A urinary tract infection frequently causes back ache and stomach ache. Infection occurs as the result of a bacteria, parasite or fungi invading the urinary system. This type of infection affects the urethra, the kidney or the bladder and may occur in children, women and men of any age.
When kidney infection is part of a urinary tract infection, a person will likely experience back ache and stomach ache at the same time. This will not feel like an upset stomach, however, as abdominal pain will more likely feel like a full bladder producing an urgent need to urinate and may be accompanied by a cramping pain or a dull ache. Other symptoms may include pain in the side and groin area. Individuals experiencing a kidney infection will likely also be affected by nausea, vomiting, fever and blood in the urine.
Pain from pancreatitis may also present as a simultaneous back and stomach ache.
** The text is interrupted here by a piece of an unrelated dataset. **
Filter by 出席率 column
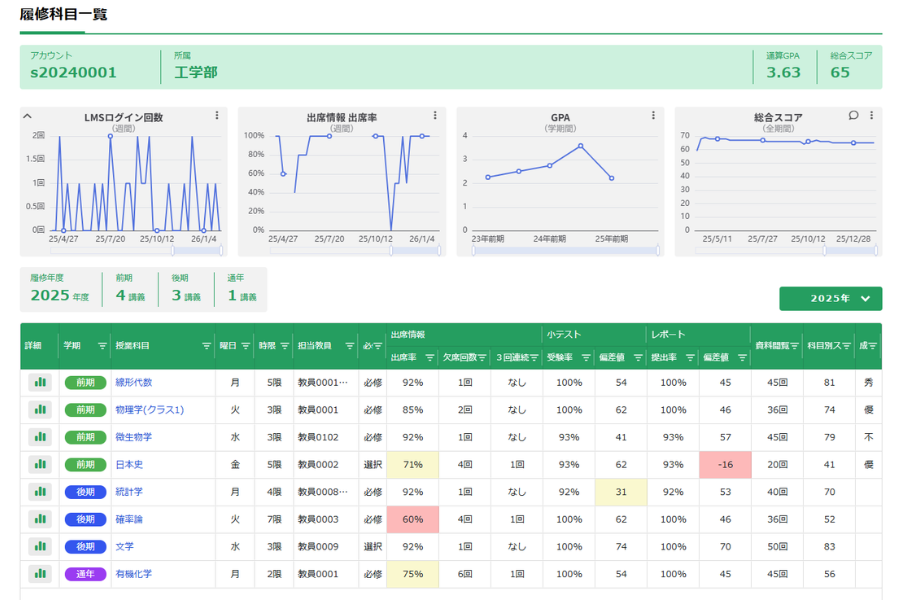900x600 pixels. click(x=429, y=357)
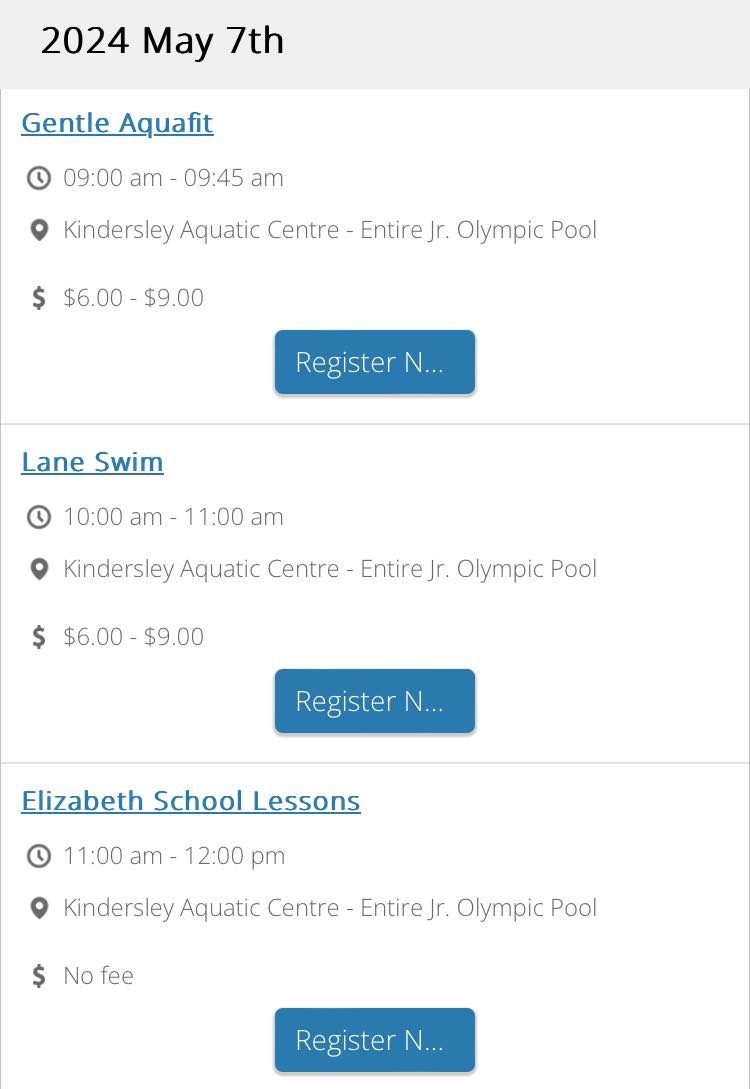The width and height of the screenshot is (750, 1089).
Task: Open the Lane Swim event link
Action: click(x=92, y=462)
This type of pain generally begins in the upper abdominal region before progressing to the back. Other symptoms likely to be found in a person with pancreatitis include fever, abdominal swelling, nausea and an increased pulse rate.
Individuals under severe stress often report simultaneous back ache and stomach ache symptoms. Often, the underlying cause is entirely psychosomatic. These symptoms can, however, be prompted by poor eating habits or overeating caused by stress, which may further cause excessive intestinal gas, bloating and other digestive disorders.